# Cheap solenoid valve solution?



## jschall (Apr 13, 2009)

I'm running DIY CO2 on my 10 gallon tank. I'd rather not run an airstone at night - the bubbles popping at the surface soak my lights (which probably aren't high enough above the water.)

So, I'm looking for a solenoid, which will open at night to release the CO2 into the air instead of into the tank. I could just use a normal valve, but I'm pretty sure I'm going to forget to turn it on or turn it off. I don't want to spend a lot of money (I'm not going to do it if it'll cost more than about $20.)


For now, I'm putting a strip of acrylic below the lights, but of course, it will be splashed by the bubbles and then it'll get covered in water spots and kill my lighting. Better than cracking them by getting water on them, but I'd rather not have to use an airstone at all.


----------



## apc789 (Jan 7, 2010)

Why don't you just let your DIY CO2 run 24 hours in the tank? It shouldn't do any harm. My pressurized runs 24/7 and my fish are all fine.


----------



## Big_Fish (Mar 10, 2010)

tigerbarb420 said:


> Why don't you just let your DIY CO2 run 24 hours in the tank? It shouldn't do any harm. My pressurized runs 24/7 and my fish are all fine.


+1 tigerbarb420 ... I've had my diy C02 running 24/7 without issues.

________________

Requirement 1: List the dates of the posts in the thread about a cheap solenoid valve.

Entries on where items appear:
________________

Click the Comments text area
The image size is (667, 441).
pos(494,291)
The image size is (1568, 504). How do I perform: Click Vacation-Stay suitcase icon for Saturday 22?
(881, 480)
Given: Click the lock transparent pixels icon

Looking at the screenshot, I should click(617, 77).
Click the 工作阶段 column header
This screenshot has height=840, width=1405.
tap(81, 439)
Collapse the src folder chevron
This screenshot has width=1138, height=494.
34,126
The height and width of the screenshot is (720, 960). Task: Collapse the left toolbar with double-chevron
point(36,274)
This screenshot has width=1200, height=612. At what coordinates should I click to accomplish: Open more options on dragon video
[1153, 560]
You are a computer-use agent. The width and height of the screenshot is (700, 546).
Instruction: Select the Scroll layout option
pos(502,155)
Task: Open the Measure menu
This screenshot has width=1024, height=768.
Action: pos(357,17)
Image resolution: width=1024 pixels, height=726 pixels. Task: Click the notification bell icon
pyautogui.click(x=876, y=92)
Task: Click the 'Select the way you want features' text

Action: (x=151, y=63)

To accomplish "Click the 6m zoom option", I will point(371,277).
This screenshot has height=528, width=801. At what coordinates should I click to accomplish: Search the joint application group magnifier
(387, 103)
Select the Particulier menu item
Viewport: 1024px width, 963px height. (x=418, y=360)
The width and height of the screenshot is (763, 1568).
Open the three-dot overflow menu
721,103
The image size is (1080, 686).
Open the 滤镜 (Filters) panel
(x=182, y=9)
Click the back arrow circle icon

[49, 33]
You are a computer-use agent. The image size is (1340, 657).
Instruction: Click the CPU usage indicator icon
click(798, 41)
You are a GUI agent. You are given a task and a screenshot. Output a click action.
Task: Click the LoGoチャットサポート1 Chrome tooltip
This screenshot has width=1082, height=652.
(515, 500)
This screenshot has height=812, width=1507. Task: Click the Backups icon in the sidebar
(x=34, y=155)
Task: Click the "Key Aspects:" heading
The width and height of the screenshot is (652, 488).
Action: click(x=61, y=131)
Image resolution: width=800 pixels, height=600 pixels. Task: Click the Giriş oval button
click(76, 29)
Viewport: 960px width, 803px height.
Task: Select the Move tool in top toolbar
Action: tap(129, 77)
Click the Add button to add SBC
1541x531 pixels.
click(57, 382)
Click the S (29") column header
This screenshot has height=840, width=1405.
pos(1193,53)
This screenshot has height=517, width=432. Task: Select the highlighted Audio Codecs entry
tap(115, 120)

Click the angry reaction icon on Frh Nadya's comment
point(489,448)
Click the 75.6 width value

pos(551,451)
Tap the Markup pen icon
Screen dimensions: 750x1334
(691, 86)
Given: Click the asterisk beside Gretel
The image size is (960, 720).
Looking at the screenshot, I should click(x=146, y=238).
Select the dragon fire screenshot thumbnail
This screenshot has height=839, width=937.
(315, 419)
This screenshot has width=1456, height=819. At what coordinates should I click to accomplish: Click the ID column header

________________

Requirement 2: Render the lines of the entries from the line with "Select the Particulier menu item" to the line with "click(798, 41)" as a JSON list of strings, one string per line, skipping blank lines.

Right answer 1: Apr 13, 2009; Jan 7, 2010; Mar 10, 2010

Right answer 2:
[
  "Select the Particulier menu item",
  "Viewport: 1024px width, 963px height. (x=418, y=360)",
  "The width and height of the screenshot is (763, 1568).",
  "Open the three-dot overflow menu",
  "721,103",
  "The image size is (1080, 686).",
  "Open the 滤镜 (Filters) panel",
  "(x=182, y=9)",
  "Click the back arrow circle icon",
  "[49, 33]",
  "You are a computer-use agent. The image size is (1340, 657).",
  "Instruction: Click the CPU usage indicator icon",
  "click(798, 41)"
]